▶ _Tâche à réaliser 1_: Dans le passage entre tirets du texte sur Breitenbush, relevez tous les adjectifs qui qualifient directement la nourriture.
▶ _Tâche à réaliser 2_: D'après le texte sur Breitenbush, entre combien de propriétaires les dividendes de cette année seront-ils répartis ?
▶ _Tâche à réaliser 3_: Poursuivez le texte sur Breitenbush après sa dernière phrase.

▶ _Extrait de page_:
Bradford, que j’ai rencontré alors qu’il rentrait d’un footing en montagne, travaille dans les cuisines. Il vient du Montana et voulait à la fois travailler dans une cuisine végétarienne et être dans les montagnes. A l’origine employé pour les 6 mois d’été il se verrait bien rester l’hiver car il dit avoir trouver ici les meilleures conditions de travail de sa jeune carrière.

Tom me dit aussi que le spectre d’âge des habitants s’est largement accru depuis quelques années. Il s’étend maintenant de 20 à 75 ans avec quelques enfants en bas âge. Tom remarque que de façon récurrente les enfant vers 6-7 ans semblent avoir besoin d’une socialisation plus large et les familles décident alors souvent de partir vivre ailleurs.

Chaque année, le centre dégage entre 200 000 et 400 000 dollars de profits. Et chaque année une réunion parmi les membres décide soit du réinvestissement soit de la rémunération des propriétaires. Cette année ce seront 23 000 dollars de dividendes qui seront répartis entre 45 propriétaires, soit environ 500 dollars par personne. Il a été décidé que le reste serait, comme toujours depuis prêt de 30 ans, réinvesti dans de gros travaux : la construction de nouvelles maisons pour les travailleurs, un projet de serres chauffées à la géothermie…

J’ai parlé brièvement avec de nombreux jeunes employés qui faisaient la saison, qui était au début de leur parcours d’intégration de la communauté. A chaque fois, il y avait de l’enthousiasme et l’envie de prolonger l’aventure dès que l’opportunité se présenterait. L’égalitarisme communautaire fait donc des émules au pays du néo-libéralisme triomphant.

L’expérience du ressourcement

Tom m’avait prévenu : « Il est parfois dur de mettre des mots sur la magie qui s’opère à Breitenbush ». J’ai eu la chance de vivre deux jours sur place, à m’abreuver de la beauté des lumières à travers la forêt, à dévorer la meilleure nourriture de collectivité que j’aie jamais goûtée — biologique et végétarienne avec des options véganes, copieuse, savoureuse, originale, un délice ! —, à faire l’expérience du corps vibrant dans les sources d’eaux chaudes et saisi dans l’eau glacée de la rivière, à méditer face au flot continu, à jouer avec mes attentes dans le labyrinthe, à découvrir des ruisseaux insoupçonnés et écouter discourir les corbeaux. Le lieu est « déconnecté » des services de téléphone mobile et d’internet. Mais l’expérience vécue est celle de la véritable connexion : la connexion à soi dans le calme et à la beauté environnante si facile à sentir ici. Se retrouver dans les rythmes plus puissants que l’urbanité, le stress et l’activisme, quelle jouissance !

▶ _Extraits de données_:
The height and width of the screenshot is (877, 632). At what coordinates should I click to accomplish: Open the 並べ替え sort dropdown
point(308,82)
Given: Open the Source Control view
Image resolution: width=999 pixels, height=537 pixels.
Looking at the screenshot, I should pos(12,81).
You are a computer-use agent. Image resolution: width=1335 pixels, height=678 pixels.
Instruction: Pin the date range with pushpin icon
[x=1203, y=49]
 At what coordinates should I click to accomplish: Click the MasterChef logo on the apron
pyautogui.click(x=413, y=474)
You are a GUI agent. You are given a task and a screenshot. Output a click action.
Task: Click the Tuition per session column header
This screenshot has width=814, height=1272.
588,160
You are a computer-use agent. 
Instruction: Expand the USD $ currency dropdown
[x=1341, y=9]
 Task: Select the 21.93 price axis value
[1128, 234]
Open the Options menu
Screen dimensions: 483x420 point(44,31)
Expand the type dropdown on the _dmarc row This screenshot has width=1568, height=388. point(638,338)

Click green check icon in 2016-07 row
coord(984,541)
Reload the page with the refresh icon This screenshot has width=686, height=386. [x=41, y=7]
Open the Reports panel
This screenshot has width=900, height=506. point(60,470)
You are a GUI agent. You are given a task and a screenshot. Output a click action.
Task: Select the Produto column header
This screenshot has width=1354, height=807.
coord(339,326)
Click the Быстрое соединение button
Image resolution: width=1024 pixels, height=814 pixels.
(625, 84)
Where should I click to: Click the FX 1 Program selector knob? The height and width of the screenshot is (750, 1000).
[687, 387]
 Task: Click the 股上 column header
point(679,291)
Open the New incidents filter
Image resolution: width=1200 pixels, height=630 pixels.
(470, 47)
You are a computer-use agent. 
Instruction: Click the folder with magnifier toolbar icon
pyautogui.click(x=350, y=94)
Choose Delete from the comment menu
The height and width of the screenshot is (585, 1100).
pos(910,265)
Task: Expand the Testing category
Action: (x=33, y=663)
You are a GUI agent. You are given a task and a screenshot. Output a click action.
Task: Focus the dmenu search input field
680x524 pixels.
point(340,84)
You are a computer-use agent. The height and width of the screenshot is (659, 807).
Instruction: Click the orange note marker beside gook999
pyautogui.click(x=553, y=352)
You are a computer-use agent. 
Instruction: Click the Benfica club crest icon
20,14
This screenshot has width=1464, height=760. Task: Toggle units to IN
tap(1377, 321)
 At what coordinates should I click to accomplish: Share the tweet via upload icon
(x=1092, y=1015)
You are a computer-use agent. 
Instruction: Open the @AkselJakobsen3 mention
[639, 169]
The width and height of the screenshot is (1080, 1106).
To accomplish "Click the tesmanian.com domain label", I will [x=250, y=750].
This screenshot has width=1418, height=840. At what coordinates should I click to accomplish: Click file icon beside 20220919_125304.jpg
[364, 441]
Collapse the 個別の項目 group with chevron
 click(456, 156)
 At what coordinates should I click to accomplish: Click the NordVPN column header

▶ _Réponse 1_: biologique, végétarienne, copieuse, savoureuse, originale

▶ _Réponse 2_: Entre 45 propriétaires.

▶ _Réponse 3_:
La constitution du mythe

David Rath, l’historien de la communauté, un des fondateurs qui est revenu il y a 8 ans à Breitenbush après avoir élevé ses enfants ailleurs, raconte une anecdote. Dans les année 70, Rosabeth Moss Kanter a écrit un ouvrage intitulé Commitment and community, communes and utopias in sociological perspective (Engagement et communauté, une perspective sociologique sur les communes et les utopies) qui étudiait les facteurs de longévité d’une collectivité humaine. Elle affirmait que la cause première de cohésion était une direction forte (« strong leadership ») parce que cela procurait la vision autour de laquelle se créait le commun.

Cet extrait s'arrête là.